Firenze, 7 settembre 2023 – La carenza di medici negli ospedali e nei servizi territoriali è da tempo un problema in Italia e l’avvento della pandemia ha peggiorato gli effetti di questa criticità sugli indicatori di efficienza del sistema sanitario. I dati Eurostat hanno mostrato che nel panorama europeo l’Italia ha i medici con età media più alta (il 54% di tutti i medici ha età maggiore di 55 anni) ed ha un rapporto di medici per densità di popolazione tra i più bassi d’Europa; 213/100.000 abitanti in Italia versus 264 in Francia e 237 in Germania.
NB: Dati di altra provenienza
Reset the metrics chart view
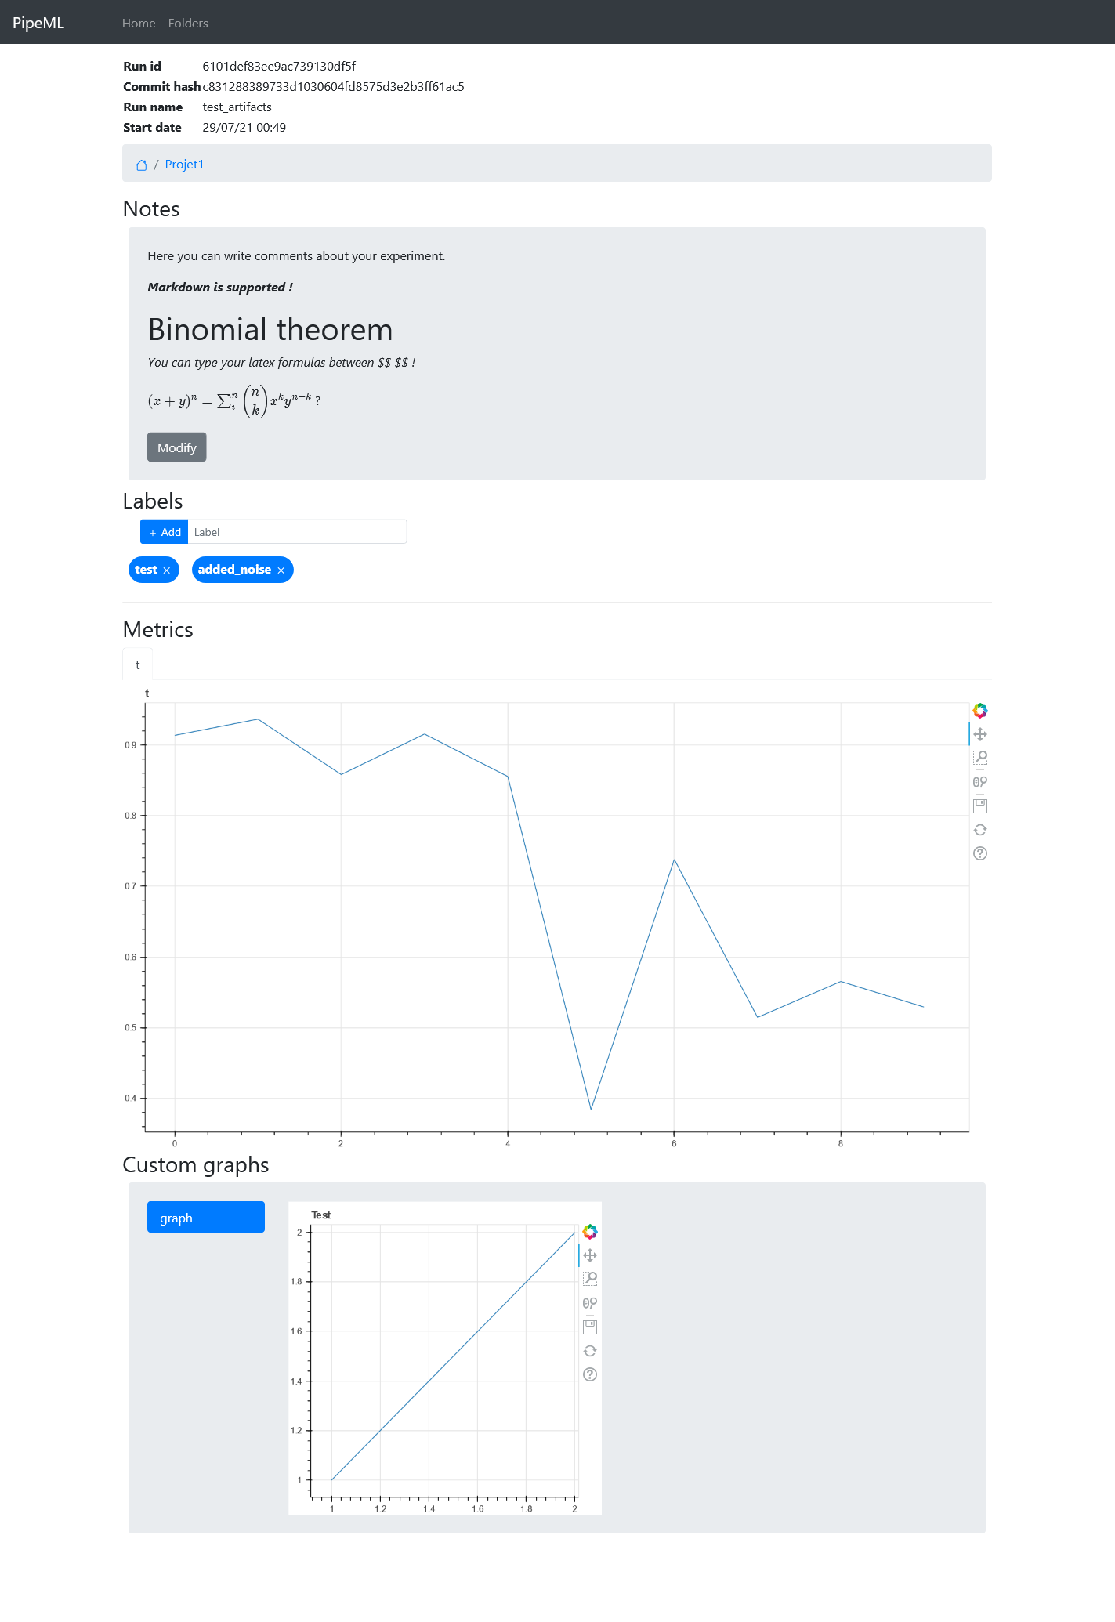This screenshot has height=1622, width=1115. [979, 830]
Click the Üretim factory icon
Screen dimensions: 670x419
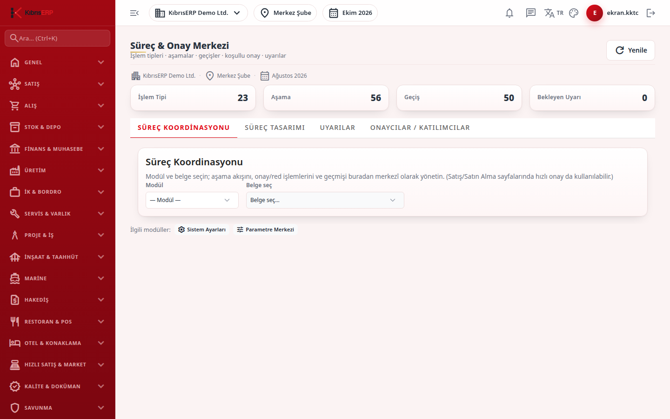tap(15, 170)
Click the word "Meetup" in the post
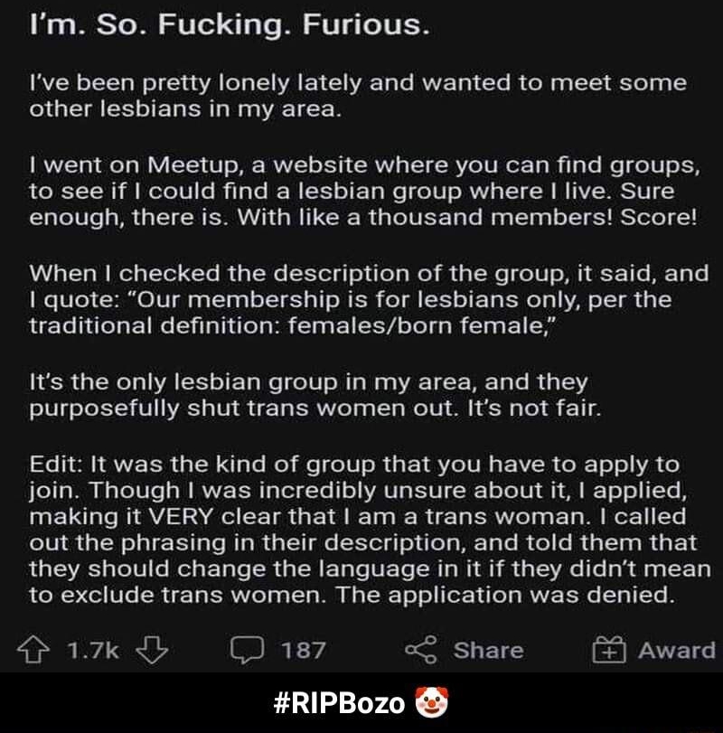Screen dimensions: 723x733 195,166
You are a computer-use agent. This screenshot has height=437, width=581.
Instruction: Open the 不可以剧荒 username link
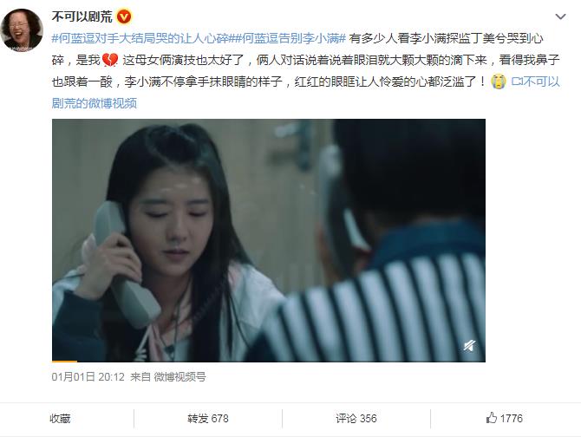(x=82, y=16)
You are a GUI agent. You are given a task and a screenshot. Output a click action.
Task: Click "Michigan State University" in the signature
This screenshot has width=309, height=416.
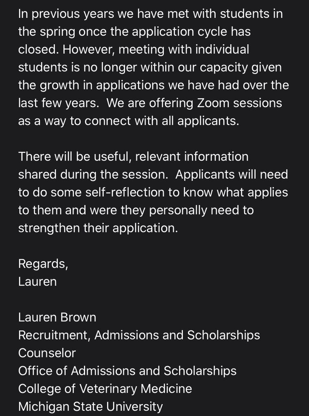90,406
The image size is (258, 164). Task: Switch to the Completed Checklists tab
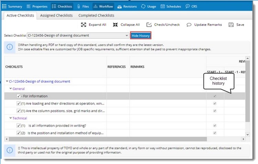coord(96,15)
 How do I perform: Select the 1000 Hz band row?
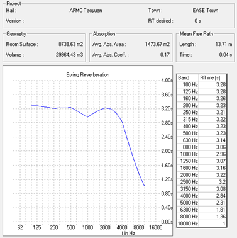click(x=202, y=154)
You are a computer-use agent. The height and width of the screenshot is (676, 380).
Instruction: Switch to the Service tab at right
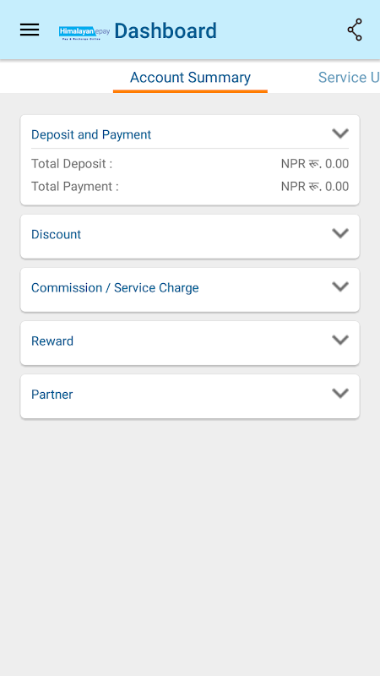pyautogui.click(x=349, y=78)
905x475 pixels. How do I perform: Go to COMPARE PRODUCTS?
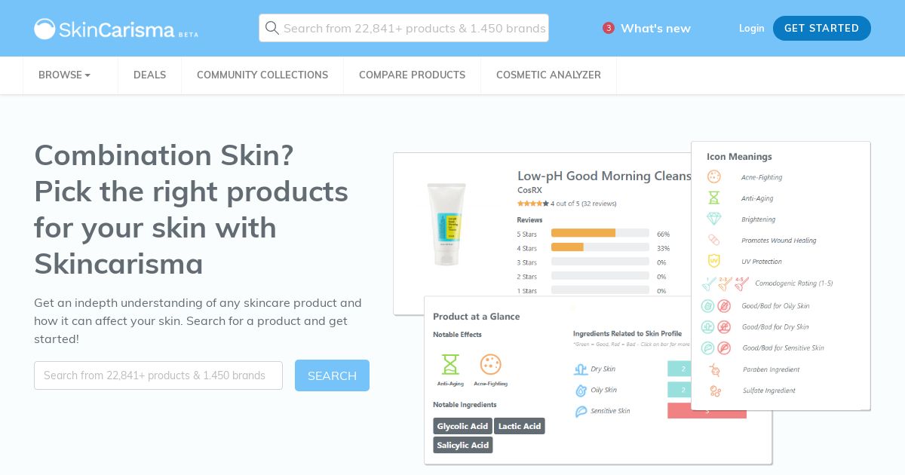tap(412, 75)
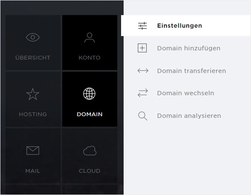Viewport: 251px width, 195px height.
Task: Click the eye icon above Übersicht
Action: [33, 37]
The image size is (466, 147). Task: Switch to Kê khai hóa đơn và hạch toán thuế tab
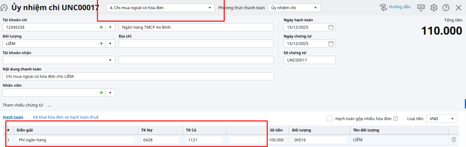(66, 117)
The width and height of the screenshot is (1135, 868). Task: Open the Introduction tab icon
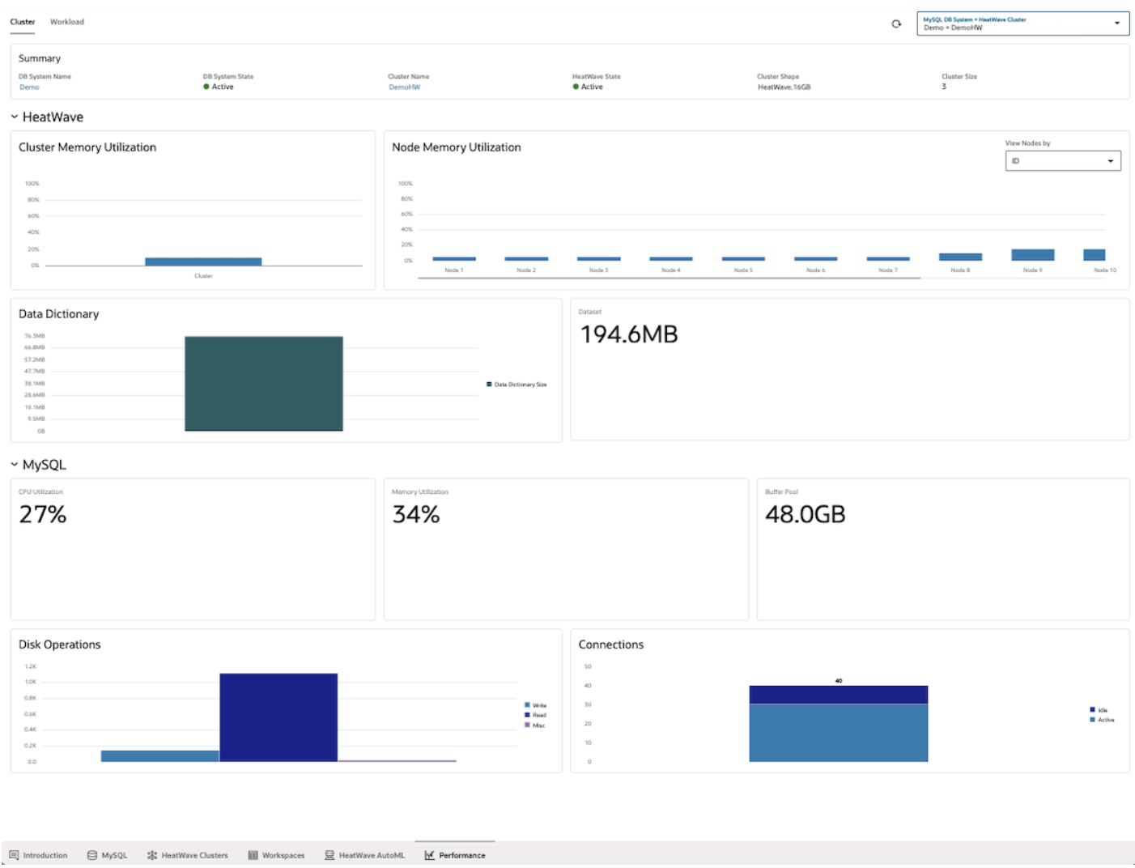[14, 855]
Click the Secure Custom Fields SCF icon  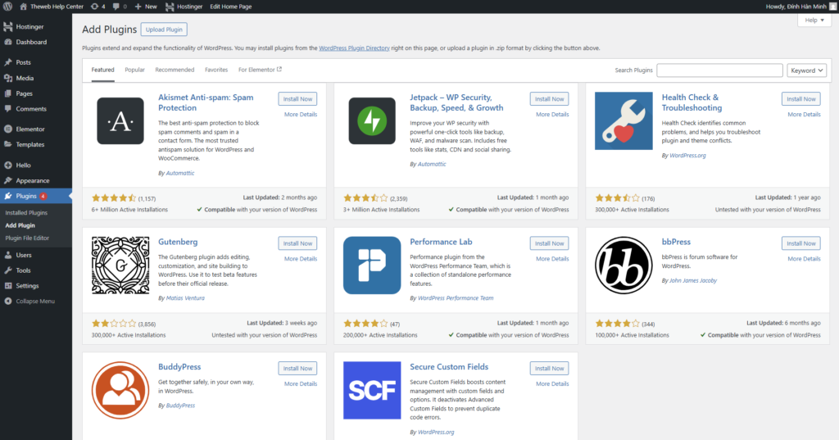tap(372, 390)
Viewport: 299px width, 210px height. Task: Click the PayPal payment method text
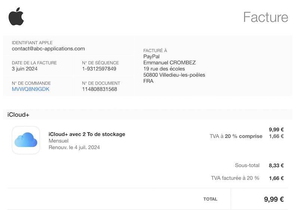click(x=151, y=56)
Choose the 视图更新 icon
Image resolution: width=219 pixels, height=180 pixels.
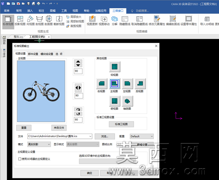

È stato stimato che nel quinquennio 2020-2025 circa 50.000 medici specialisti potrebbero andare in pensione. A fronte di questo massivo numero di pensionamenti, sono previsti in media 10.000 contratti di formazione specialistica annualmente, con un tasso di rinuncia in itinere del 10%. Entro il 2025 è previsto un deficit di circa 16.700 unità specialistiche. Nello specifico è stimata una carenza di circa 826 medici specialisti in malattie dell’apparato cardiovascolare.
Gli investimenti italiani nel settore sanitario rappresentano appena l’8% del prodotto interno lordo e sono al di sotto della media di altri paesi europei come la Germania o la Francia. La Cardiologia è una delle specialità che, per la tipologia di attività trasversale che svolge (dall’attività ambulatoriale, a quella di degenza intensiva ed ordinaria ed all’attività di sala) e per la capillarità della sua diffusione (strutture territoriali ed ospedaliere), risente in modo particolare di questa carenza di organico.
Fabrizio Oliva, presidente ANMCO e Direttore Cardiologia 1 dell’ospedale Niguarda di Milano, ha dichiarato: “alcuni dei principali fattori che contribuiscono a questa carenza di specialisti cardiologi, tendenzialmente diffusa in tutte le Regioni Italiane, sono rappresentati da una mancata valutazione e programmazione negli anni passati, del corretto numero di Cardiologi che dovevano essere formati nelle Scuole di Specializzazione. Politiche prolungate di blocco del turn-over, finalizzate solo ad una visione di risparmio a breve termine. Un divario eccessivo tra la retribuzione degli specialisti tra settore pubblico, privato e, negli ultimi tempi, anche con l’attività all’estero, che crea una competizione difficilmente sostenibile (Dei neo-specialisti, il 25% opta per attività lavorative diverse dall’impiego nel SSN) L’assunzione di giovani medici ancora in formazione si è rivelata una soluzione transitoria”.
“A fronte di questa carenza di personale – continua il dott. Oliva – la Cardiologia ha negli ultimi anni visto crescere in modo esponenziale la sua attività sia in senso quantitativo che qualitativo, con un incremento del numero e della complessità delle attività di emodinamica, elettrofisiologia ed interventistica strutturale e della complessità dei pazienti assistiti nelle nostre UTIC. Ci viene inoltre chiesto di contrastare il fenomeno dell’importante incremento dei tempi di attesa per le visite cardiologiche registrato dopo la pandemia e il cardiologo, sempre più spesso, viene ‘precettato’ per coprire carenze di personale in Area Medica o Medicina d’urgenza. Dovremo anche a breve essere coinvolti, secondo i principi del PNRR, nei programmi della gestione di patologie croniche, come lo scompenso cardiaco, che prevedono nuovi modelli gestionali presso le Case di comunità e nuovi strumenti di telemedicina”.